The answer was to develop a vehicle that utilised a new truck and mounted a modernised BM-21’s launcher, meet the WR-40 Langusta.
The Polish WR-40 Langusta MLRS uses the Jelcz P662D.35G-27 6×6 truck chassis and is powered by the Iveco Aifo Cursor 8 diesel engine, which develops 350hp. It has a large cab crew that accommodates the 4 to 6 man crew and the modernised Fire Control System, which includes GPS technology.
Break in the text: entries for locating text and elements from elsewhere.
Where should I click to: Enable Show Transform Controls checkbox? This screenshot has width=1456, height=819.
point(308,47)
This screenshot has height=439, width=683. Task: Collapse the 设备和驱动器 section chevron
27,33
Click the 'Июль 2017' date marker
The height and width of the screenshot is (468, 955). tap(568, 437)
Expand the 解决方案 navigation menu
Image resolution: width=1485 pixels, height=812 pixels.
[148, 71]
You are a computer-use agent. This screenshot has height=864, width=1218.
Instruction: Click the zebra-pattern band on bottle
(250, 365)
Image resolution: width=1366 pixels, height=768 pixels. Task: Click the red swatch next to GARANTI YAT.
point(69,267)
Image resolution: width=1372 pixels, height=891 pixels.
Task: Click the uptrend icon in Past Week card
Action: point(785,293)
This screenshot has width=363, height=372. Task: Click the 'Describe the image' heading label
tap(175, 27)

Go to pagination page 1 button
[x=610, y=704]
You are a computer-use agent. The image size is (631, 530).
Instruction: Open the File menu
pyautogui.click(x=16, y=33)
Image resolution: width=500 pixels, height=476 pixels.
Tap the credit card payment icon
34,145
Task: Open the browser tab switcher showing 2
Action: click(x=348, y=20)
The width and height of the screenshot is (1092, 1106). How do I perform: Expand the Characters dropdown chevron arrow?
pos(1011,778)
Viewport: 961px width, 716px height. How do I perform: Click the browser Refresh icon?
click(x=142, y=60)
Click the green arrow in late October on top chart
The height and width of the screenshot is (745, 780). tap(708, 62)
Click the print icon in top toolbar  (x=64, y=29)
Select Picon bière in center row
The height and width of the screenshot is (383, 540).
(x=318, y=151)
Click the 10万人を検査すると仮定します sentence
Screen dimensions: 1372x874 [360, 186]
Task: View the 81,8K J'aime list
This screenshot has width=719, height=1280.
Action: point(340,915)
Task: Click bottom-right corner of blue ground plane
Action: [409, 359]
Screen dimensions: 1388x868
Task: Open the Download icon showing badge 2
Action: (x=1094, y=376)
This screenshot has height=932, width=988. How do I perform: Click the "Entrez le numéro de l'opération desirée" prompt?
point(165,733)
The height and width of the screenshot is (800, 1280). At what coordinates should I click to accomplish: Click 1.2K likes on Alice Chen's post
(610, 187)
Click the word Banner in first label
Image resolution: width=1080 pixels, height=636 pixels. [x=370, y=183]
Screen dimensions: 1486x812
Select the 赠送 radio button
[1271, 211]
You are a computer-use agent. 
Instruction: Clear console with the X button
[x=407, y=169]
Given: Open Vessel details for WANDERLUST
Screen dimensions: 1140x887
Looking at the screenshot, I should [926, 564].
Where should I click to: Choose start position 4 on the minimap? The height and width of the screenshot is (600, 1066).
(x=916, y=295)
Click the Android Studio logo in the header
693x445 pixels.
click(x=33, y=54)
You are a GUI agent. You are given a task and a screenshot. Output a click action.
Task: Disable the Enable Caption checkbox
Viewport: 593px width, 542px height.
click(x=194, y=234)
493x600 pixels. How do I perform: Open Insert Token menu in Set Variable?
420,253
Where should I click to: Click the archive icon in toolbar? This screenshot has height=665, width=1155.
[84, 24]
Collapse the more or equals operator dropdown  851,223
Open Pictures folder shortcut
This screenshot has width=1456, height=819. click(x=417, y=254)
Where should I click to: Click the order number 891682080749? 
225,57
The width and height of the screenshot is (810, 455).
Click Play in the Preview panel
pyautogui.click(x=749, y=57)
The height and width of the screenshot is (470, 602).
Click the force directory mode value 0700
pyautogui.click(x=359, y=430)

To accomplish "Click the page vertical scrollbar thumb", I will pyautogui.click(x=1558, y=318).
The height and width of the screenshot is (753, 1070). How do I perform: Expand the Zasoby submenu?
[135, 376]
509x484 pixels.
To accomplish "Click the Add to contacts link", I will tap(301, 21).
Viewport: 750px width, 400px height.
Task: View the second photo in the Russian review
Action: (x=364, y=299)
The launcher is made up of 40, 122mm launching tubes. This means each tube has to be reloaded by the crew rather than a self contained pod be mounted. Its reported that the crew can reload the tubes within 7 minutes. . It fires both original and newly-developed rockets. The standard rocket of the BM-21 is 2.87m long and weights 66.4 kg. The new Feniks-Z HE-fragmentation rocket has a maximum range of 42 km. There are also new cargo rockets with a range of 32 km.
The first vehicle entered service on March 20th 2007 and its understood that 36 vehicles were accepted into service by 2010. Its expected that anything from half to all Polish BM-21 launchers will be converted into WR-40 launchers.